> _Exercise material_:

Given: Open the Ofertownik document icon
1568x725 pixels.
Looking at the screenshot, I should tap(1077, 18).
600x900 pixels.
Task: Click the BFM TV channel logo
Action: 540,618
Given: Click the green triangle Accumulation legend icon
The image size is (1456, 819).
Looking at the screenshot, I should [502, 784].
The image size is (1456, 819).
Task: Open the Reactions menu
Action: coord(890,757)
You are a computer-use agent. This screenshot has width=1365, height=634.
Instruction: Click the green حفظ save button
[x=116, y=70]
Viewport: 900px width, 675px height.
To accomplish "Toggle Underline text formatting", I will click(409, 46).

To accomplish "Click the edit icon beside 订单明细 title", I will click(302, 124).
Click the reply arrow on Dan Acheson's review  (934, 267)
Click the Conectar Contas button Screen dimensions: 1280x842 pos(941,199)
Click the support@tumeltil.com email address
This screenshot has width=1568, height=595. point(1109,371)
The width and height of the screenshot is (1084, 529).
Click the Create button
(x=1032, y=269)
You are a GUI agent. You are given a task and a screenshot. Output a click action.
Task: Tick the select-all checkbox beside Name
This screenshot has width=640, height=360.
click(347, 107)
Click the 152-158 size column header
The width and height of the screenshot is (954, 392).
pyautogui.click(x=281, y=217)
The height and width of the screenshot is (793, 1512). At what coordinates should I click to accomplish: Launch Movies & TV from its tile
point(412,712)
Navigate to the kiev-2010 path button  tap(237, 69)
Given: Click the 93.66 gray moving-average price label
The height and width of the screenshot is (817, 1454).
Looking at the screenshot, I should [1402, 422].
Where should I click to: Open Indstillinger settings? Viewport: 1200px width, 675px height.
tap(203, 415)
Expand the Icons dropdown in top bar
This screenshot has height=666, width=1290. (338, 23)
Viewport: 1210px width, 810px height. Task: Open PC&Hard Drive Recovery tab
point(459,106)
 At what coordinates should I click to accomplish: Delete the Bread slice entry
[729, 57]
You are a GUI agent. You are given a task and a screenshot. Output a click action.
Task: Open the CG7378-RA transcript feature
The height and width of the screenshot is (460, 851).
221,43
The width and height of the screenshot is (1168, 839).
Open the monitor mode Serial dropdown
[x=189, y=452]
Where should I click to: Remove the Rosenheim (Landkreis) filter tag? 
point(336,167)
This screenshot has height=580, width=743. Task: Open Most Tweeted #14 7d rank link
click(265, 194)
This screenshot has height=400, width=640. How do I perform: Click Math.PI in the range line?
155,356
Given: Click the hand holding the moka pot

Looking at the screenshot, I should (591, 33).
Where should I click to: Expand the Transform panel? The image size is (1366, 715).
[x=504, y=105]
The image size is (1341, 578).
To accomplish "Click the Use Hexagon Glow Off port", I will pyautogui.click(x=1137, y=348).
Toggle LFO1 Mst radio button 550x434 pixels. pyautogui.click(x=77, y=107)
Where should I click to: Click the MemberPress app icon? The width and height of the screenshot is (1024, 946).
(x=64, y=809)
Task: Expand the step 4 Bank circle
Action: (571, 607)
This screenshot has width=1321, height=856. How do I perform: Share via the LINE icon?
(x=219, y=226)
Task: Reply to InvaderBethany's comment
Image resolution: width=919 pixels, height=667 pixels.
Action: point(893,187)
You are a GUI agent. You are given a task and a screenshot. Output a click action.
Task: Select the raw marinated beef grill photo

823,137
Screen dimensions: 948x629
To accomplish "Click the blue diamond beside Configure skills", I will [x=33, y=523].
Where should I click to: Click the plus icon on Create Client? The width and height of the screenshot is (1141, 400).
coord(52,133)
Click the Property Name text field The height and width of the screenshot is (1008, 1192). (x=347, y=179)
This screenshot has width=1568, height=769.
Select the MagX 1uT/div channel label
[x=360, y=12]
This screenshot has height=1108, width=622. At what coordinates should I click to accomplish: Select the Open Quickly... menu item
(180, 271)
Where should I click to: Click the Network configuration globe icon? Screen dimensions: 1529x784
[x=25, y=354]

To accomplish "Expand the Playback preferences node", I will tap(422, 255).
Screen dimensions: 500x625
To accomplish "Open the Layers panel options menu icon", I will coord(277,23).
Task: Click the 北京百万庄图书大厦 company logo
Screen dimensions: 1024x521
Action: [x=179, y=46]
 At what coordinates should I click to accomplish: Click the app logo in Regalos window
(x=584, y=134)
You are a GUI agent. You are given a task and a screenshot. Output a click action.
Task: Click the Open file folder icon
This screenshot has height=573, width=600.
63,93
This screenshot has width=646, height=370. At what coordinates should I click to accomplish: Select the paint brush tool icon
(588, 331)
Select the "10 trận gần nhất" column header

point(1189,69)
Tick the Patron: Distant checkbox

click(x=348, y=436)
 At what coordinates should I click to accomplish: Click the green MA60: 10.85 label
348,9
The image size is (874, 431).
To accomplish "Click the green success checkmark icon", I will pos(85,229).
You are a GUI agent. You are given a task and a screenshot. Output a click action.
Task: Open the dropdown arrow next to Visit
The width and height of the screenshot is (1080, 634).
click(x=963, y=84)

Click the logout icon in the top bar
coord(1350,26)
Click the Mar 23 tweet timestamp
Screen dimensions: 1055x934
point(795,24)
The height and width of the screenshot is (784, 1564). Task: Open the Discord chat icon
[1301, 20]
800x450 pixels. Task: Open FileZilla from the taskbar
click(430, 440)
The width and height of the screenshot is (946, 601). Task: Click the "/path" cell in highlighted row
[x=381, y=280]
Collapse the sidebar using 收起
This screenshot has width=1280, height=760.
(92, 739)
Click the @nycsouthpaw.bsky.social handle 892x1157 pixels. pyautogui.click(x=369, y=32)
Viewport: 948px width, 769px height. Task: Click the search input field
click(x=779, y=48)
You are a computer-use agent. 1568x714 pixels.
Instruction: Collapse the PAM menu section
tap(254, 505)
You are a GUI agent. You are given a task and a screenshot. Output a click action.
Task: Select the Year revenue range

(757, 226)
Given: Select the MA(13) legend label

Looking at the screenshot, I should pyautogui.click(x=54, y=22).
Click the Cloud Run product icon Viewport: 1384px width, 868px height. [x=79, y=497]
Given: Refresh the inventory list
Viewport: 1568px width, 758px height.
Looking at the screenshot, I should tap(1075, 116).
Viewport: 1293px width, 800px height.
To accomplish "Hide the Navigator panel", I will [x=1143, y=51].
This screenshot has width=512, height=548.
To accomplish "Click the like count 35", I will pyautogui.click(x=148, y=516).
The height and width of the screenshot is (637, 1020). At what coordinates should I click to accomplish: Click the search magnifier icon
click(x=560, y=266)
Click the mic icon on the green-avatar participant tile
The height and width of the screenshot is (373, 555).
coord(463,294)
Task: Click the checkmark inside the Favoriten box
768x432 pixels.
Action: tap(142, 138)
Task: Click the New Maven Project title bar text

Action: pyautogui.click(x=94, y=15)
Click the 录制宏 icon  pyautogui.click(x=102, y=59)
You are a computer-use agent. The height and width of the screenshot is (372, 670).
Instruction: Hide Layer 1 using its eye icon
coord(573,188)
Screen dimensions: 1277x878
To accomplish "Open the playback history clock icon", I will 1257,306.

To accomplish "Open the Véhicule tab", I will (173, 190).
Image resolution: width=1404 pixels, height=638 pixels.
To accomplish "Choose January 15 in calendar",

> _Exercise aim_:
Retype all of the material exactly as it stands above.

> _Problem solution_:
Given: Open the Ofertownik document icon
1568x725 pixels.
Looking at the screenshot, I should tap(1077, 18).
600x900 pixels.
Task: Click the BFM TV channel logo
Action: 540,618
Given: Click the green triangle Accumulation legend icon
The image size is (1456, 819).
Looking at the screenshot, I should [502, 784].
The image size is (1456, 819).
Task: Open the Reactions menu
Action: coord(890,757)
You are a computer-use agent. This screenshot has width=1365, height=634.
Instruction: Click the green حفظ save button
[x=116, y=70]
Viewport: 900px width, 675px height.
To accomplish "Toggle Underline text formatting", I will click(409, 46).

To accomplish "Click the edit icon beside 订单明细 title", I will click(302, 124).
Click the reply arrow on Dan Acheson's review  (934, 267)
Click the Conectar Contas button Screen dimensions: 1280x842 pos(941,199)
Click the support@tumeltil.com email address
This screenshot has width=1568, height=595. point(1109,371)
The width and height of the screenshot is (1084, 529).
Click the Create button
(x=1032, y=269)
You are a GUI agent. You are given a task and a screenshot. Output a click action.
Task: Tick the select-all checkbox beside Name
This screenshot has width=640, height=360.
click(347, 107)
Click the 152-158 size column header
The width and height of the screenshot is (954, 392).
pyautogui.click(x=281, y=217)
The height and width of the screenshot is (793, 1512). At what coordinates should I click to accomplish: Launch Movies & TV from its tile
point(412,712)
Navigate to the kiev-2010 path button  tap(237, 69)
Given: Click the 93.66 gray moving-average price label
The height and width of the screenshot is (817, 1454).
Looking at the screenshot, I should [1402, 422].
Where should I click to: Open Indstillinger settings? Viewport: 1200px width, 675px height.
tap(203, 415)
Expand the Icons dropdown in top bar
This screenshot has height=666, width=1290. (338, 23)
Viewport: 1210px width, 810px height. Task: Open PC&Hard Drive Recovery tab
point(459,106)
 At what coordinates should I click to accomplish: Delete the Bread slice entry
[729, 57]
You are a GUI agent. You are given a task and a screenshot. Output a click action.
Task: Open the CG7378-RA transcript feature
The height and width of the screenshot is (460, 851).
221,43
The width and height of the screenshot is (1168, 839).
Open the monitor mode Serial dropdown
[x=189, y=452]
Where should I click to: Remove the Rosenheim (Landkreis) filter tag? 
point(336,167)
This screenshot has height=580, width=743. Task: Open Most Tweeted #14 7d rank link
click(265, 194)
This screenshot has height=400, width=640. How do I perform: Click Math.PI in the range line?
155,356
Given: Click the hand holding the moka pot

Looking at the screenshot, I should (591, 33).
Where should I click to: Expand the Transform panel? The image size is (1366, 715).
[x=504, y=105]
The image size is (1341, 578).
To accomplish "Click the Use Hexagon Glow Off port", I will pyautogui.click(x=1137, y=348).
Toggle LFO1 Mst radio button 550x434 pixels. pyautogui.click(x=77, y=107)
Where should I click to: Click the MemberPress app icon? The width and height of the screenshot is (1024, 946).
(x=64, y=809)
Task: Expand the step 4 Bank circle
Action: (571, 607)
This screenshot has width=1321, height=856. How do I perform: Share via the LINE icon?
(x=219, y=226)
Task: Reply to InvaderBethany's comment
Image resolution: width=919 pixels, height=667 pixels.
Action: point(893,187)
You are a GUI agent. You are given a task and a screenshot. Output a click action.
Task: Select the raw marinated beef grill photo

823,137
Screen dimensions: 948x629
To accomplish "Click the blue diamond beside Configure skills", I will [x=33, y=523].
Where should I click to: Click the plus icon on Create Client? The width and height of the screenshot is (1141, 400).
coord(52,133)
Click the Property Name text field The height and width of the screenshot is (1008, 1192). (x=347, y=179)
This screenshot has width=1568, height=769.
Select the MagX 1uT/div channel label
[x=360, y=12]
This screenshot has height=1108, width=622. At what coordinates should I click to accomplish: Select the Open Quickly... menu item
(180, 271)
Where should I click to: Click the Network configuration globe icon? Screen dimensions: 1529x784
[x=25, y=354]

To accomplish "Expand the Playback preferences node", I will tap(422, 255).
Screen dimensions: 500x625
To accomplish "Open the Layers panel options menu icon", I will coord(277,23).
Task: Click the 北京百万庄图书大厦 company logo
Screen dimensions: 1024x521
Action: [x=179, y=46]
 At what coordinates should I click to accomplish: Click the app logo in Regalos window
(x=584, y=134)
You are a GUI agent. You are given a task and a screenshot. Output a click action.
Task: Click the Open file folder icon
This screenshot has height=573, width=600.
63,93
This screenshot has width=646, height=370. At what coordinates should I click to accomplish: Select the paint brush tool icon
(588, 331)
Select the "10 trận gần nhất" column header

point(1189,69)
Tick the Patron: Distant checkbox

click(x=348, y=436)
 At what coordinates should I click to accomplish: Click the green MA60: 10.85 label
348,9
The image size is (874, 431).
To accomplish "Click the green success checkmark icon", I will pos(85,229).
You are a GUI agent. You are given a task and a screenshot. Output a click action.
Task: Open the dropdown arrow next to Visit
The width and height of the screenshot is (1080, 634).
click(x=963, y=84)

Click the logout icon in the top bar
coord(1350,26)
Click the Mar 23 tweet timestamp
Screen dimensions: 1055x934
point(795,24)
The height and width of the screenshot is (784, 1564). Task: Open the Discord chat icon
[1301, 20]
800x450 pixels. Task: Open FileZilla from the taskbar
click(430, 440)
The width and height of the screenshot is (946, 601). Task: Click the "/path" cell in highlighted row
[x=381, y=280]
Collapse the sidebar using 收起
This screenshot has width=1280, height=760.
(92, 739)
Click the @nycsouthpaw.bsky.social handle 892x1157 pixels. pyautogui.click(x=369, y=32)
Viewport: 948px width, 769px height. Task: Click the search input field
click(x=779, y=48)
You are a computer-use agent. 1568x714 pixels.
Instruction: Collapse the PAM menu section
tap(254, 505)
You are a GUI agent. You are given a task and a screenshot. Output a click action.
Task: Select the Year revenue range

(757, 226)
Given: Select the MA(13) legend label

Looking at the screenshot, I should pyautogui.click(x=54, y=22).
Click the Cloud Run product icon Viewport: 1384px width, 868px height. [x=79, y=497]
Given: Refresh the inventory list
Viewport: 1568px width, 758px height.
Looking at the screenshot, I should tap(1075, 116).
Viewport: 1293px width, 800px height.
To accomplish "Hide the Navigator panel", I will [x=1143, y=51].
This screenshot has width=512, height=548.
To accomplish "Click the like count 35", I will pyautogui.click(x=148, y=516).
The height and width of the screenshot is (637, 1020). At what coordinates should I click to accomplish: Click the search magnifier icon
click(x=560, y=266)
Click the mic icon on the green-avatar participant tile
The height and width of the screenshot is (373, 555).
coord(463,294)
Task: Click the checkmark inside the Favoriten box
768x432 pixels.
Action: tap(142, 138)
Task: Click the New Maven Project title bar text

Action: pyautogui.click(x=94, y=15)
Click the 录制宏 icon  pyautogui.click(x=102, y=59)
You are a computer-use agent. The height and width of the screenshot is (372, 670).
Instruction: Hide Layer 1 using its eye icon
coord(573,188)
Screen dimensions: 1277x878
To accomplish "Open the playback history clock icon", I will 1257,306.

To accomplish "Open the Véhicule tab", I will (173, 190).
Image resolution: width=1404 pixels, height=638 pixels.
To accomplish "Choose January 15 in calendar",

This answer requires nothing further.